Page last updated at 15:38 GMT, Wednesday, 17 March 2010

Iraq PM Maliki in tight race with rival Allawi

Counting centre in Baghdad
Election officials have had to deal with scores of complaints of fraud

The latest results from Iraq's parliamentary poll show a tight race emerging between Prime Minister Nouri Maliki and his main rival, Iyad Allawi.

With 80% of votes counted, the secular Shia-Sunni Iraqiya coalition led by Mr Allawi, a former prime minister, has a narrow overall lead for the first time.

But Mr Maliki's State of Law alliance remains ahead in Baghdad and Basra.

The BBC's Andrew North, in the capital, says the picture could well change by the time all the votes are counted.

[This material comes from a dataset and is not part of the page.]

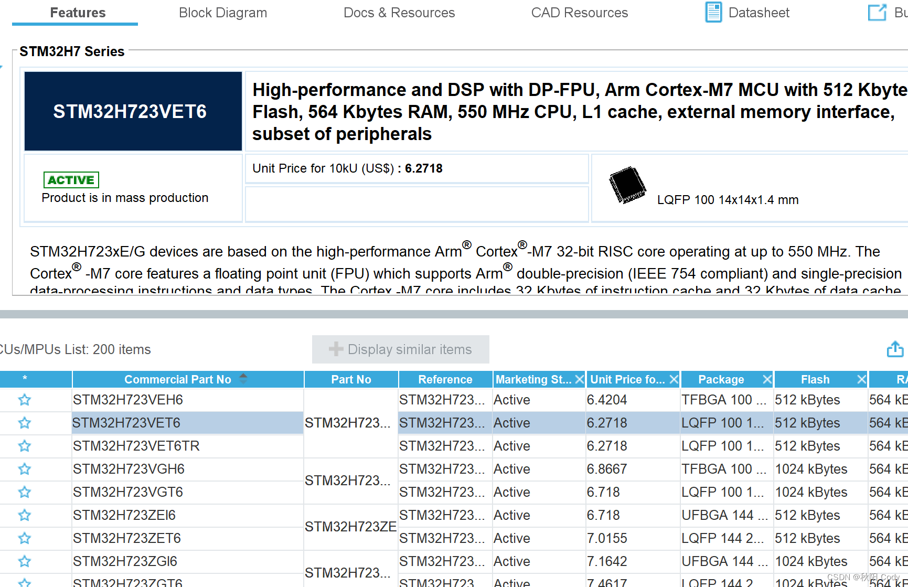Click the STM32H723ZE part number link
This screenshot has height=587, width=908.
350,527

Results from refugee voters outside Iraq, and special pre-election voting by Iraqi security forces have still to be announced, and they could dramatically affect the outcome of the parliamentary poll, our correspondent says.

With neither coalition able to win an overall majority, it is likely to mean talks on forming a new government will be long and difficult, he adds.

Minority Sunnis

Mr Allawi's Iraqiya coalition is ahead in five of Iraq's 18 provinces, and his nationwide lead is only 9,000 votes.

It is proving popular among minority Sunni Muslims resentful of the dominance of Shia religious parties since 2003.

Mr Maliki's State of Law alliance is meanwhile ahead in seven provinces.

Poster of Iyad Allawi in Baghdad
Mr Allawi's alliance has a narrow overall lead for the first time

Behind, the frontrunners are the Shia-led Iraqi National Alliance (INA) and the Kurdistan Alliance, formed by the Kurdistan Democratic Party (KDP) and Patriotic Union of Kurdistan (PUK).

Vote counting since the 7 March election has been dogged by technical problems and claims of fraud.

On Wednesday, Mr Maliki's party asked for a recount in Baghdad province - where its lead has steadily narrowed - following claims that votes were being manipulated in favour of an unnamed competitor.

The Independent High Electoral Commission (IHEC) has said the count was fair and included multiple checks against fraud.

Preliminary election results are expected in the next few days, while the final results - after complaints have been investigated - are due by the end of the month.

The election comes less than six months before the US military is scheduled to withdraw all of its combat troops from Iraq.